Une taxe pour les consultations non urgentes aux urgences est à l’étude. Derrière cette mesure inique, une réalité plus large se dessine : un système sous tension et la nécessité de renforcer des prises en charge coordonnées, mobilisant l’ensemble des professionnels de santé.
Face à la surcharge persistante des services d’urgences, les autorités envisagent l’introduction d’une taxe pour les consultations jugées non urgentes. L’objectif est clair : orienter les patients vers des structures plus adaptées et réduire la pression sur les hôpitaux.
Cette réflexion intervient dans un contexte où les urgences sont de plus en plus sollicitées, parfois pour des situations qui pourraient être prises en charge en médecine de premier recours. En parallèle, certains patients préfèrent attendre leur médecin traitant, quitte à retarder leur prise en charge, illustrant une relation de confiance toujours centrale.

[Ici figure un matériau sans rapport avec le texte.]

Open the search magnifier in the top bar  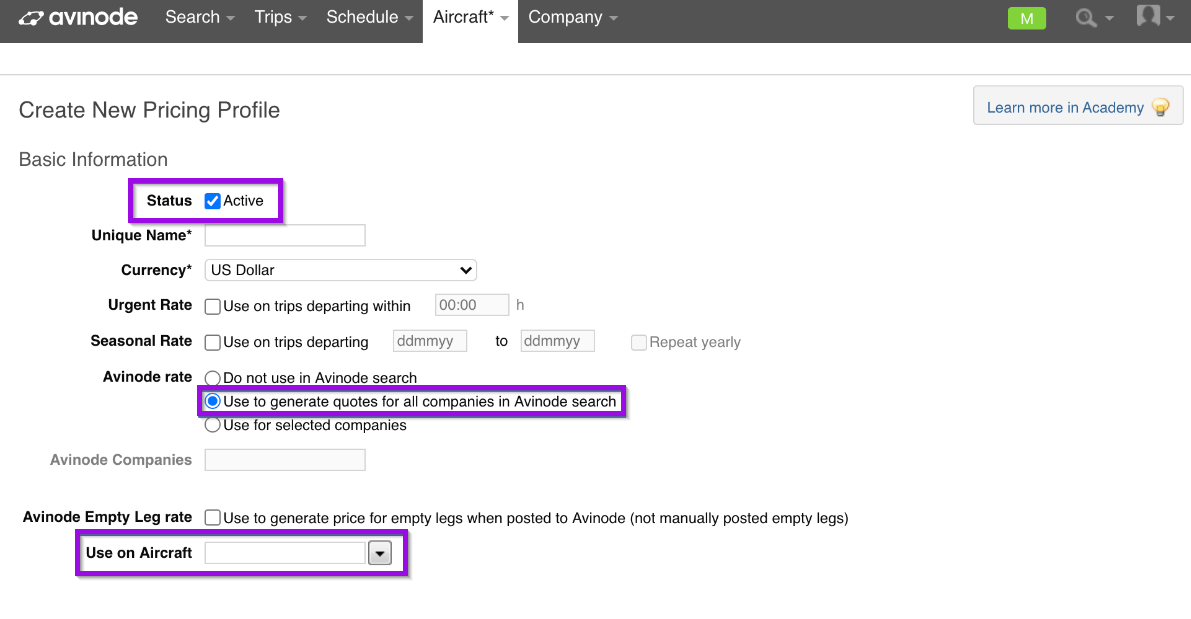click(1087, 17)
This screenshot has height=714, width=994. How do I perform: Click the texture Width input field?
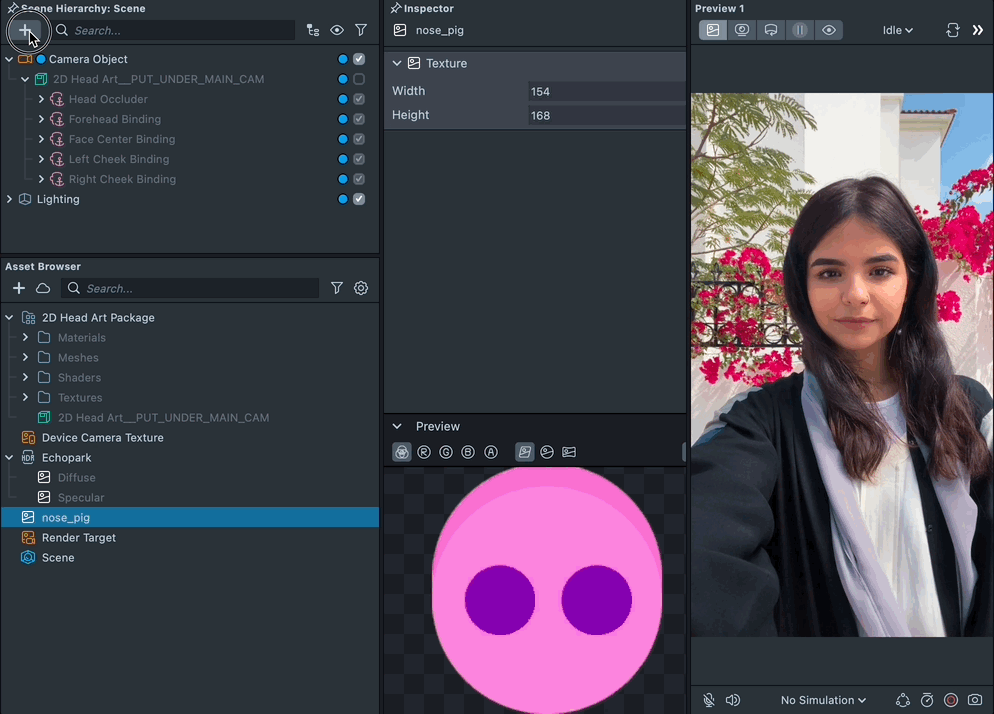click(x=605, y=91)
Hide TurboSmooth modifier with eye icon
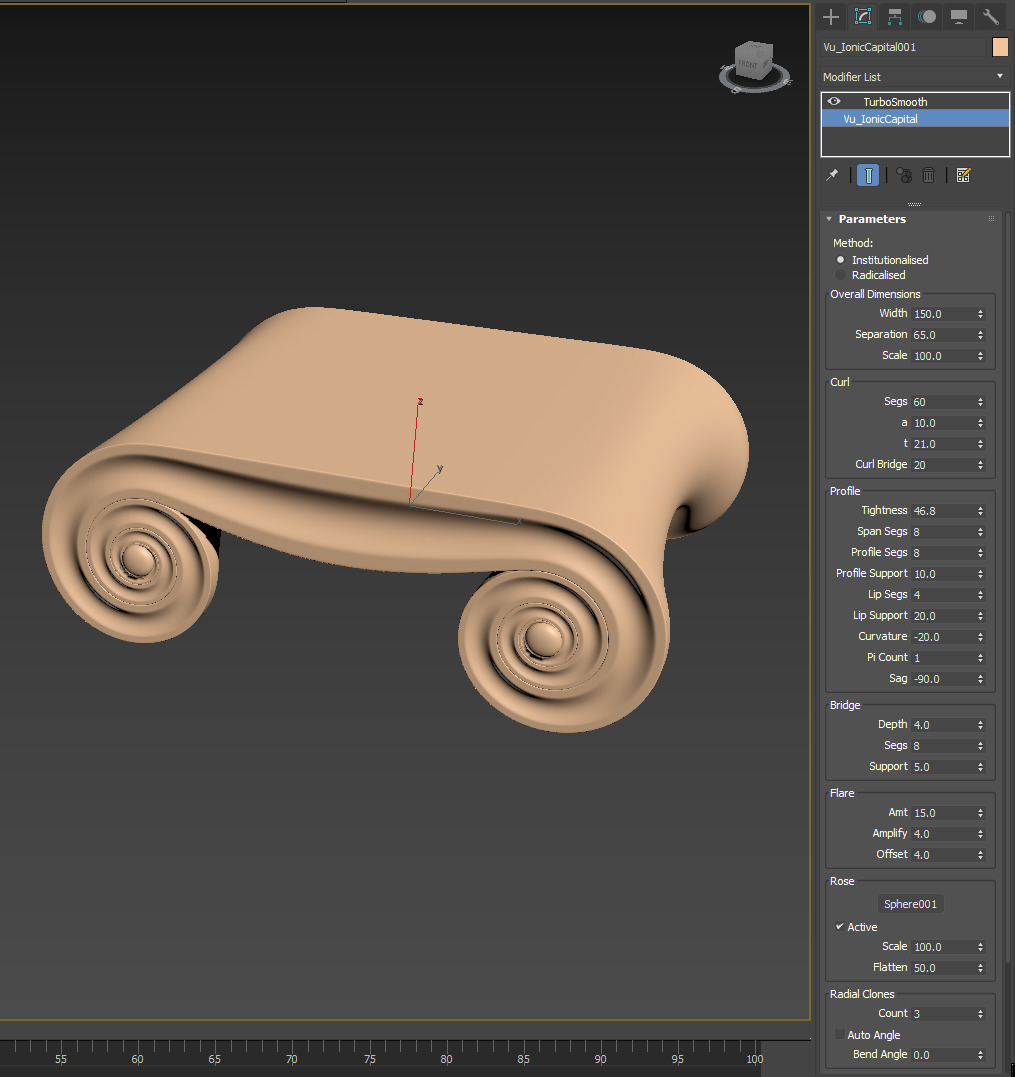Screen dimensions: 1015x1077 coord(834,102)
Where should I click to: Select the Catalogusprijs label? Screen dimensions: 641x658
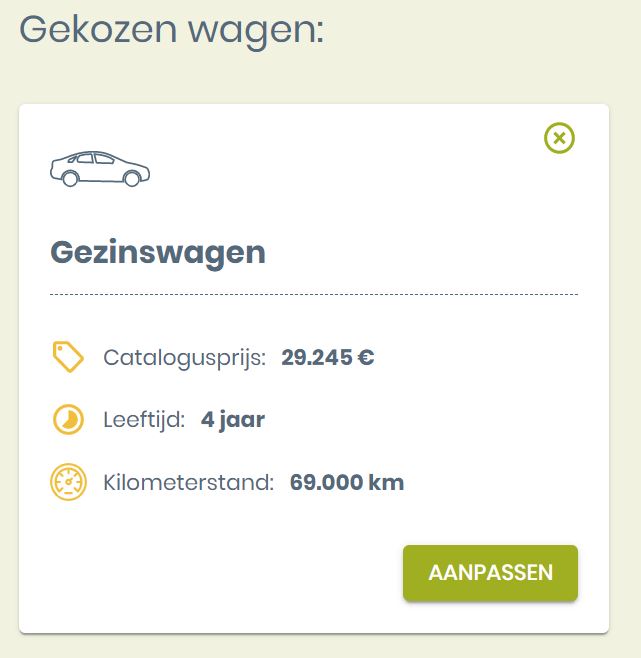[185, 358]
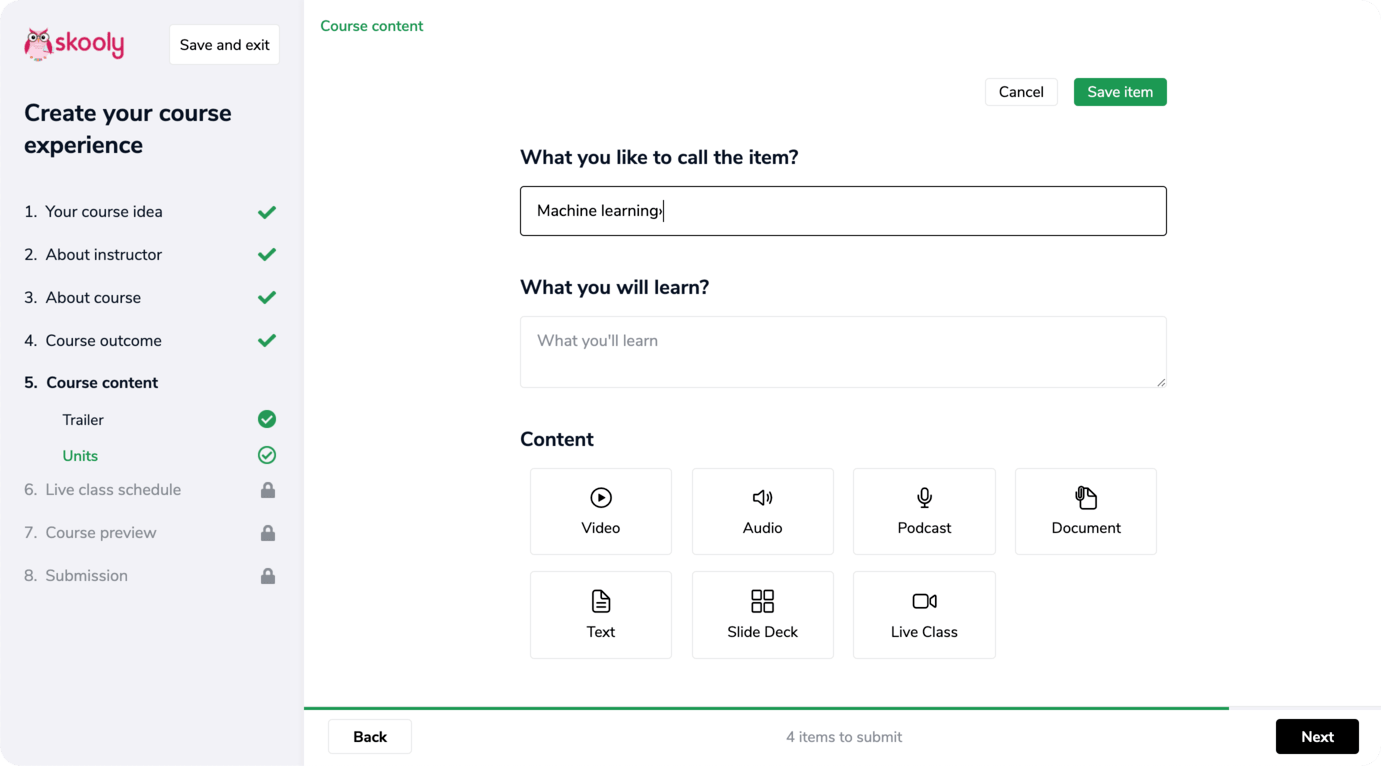This screenshot has height=766, width=1381.
Task: Choose the Podcast content type
Action: click(923, 510)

Pour les médecins de famille, cette évolution soulève plusieurs enjeux : accessibilité des soins, continuité de la prise en charge et lisibilité du parcours patient.
Le Réseau Delta défend justement des modèles qui renforcent l’orientation des patients et la coordination des soins, afin d’offrir des alternatives concrètes aux urgences tout en garantissant une prise en charge adaptée. Cette approche se concrétise notamment à travers les Points Santé, qui permettent un accès rapide à une évaluation professionnelle pour les situations non urgentes.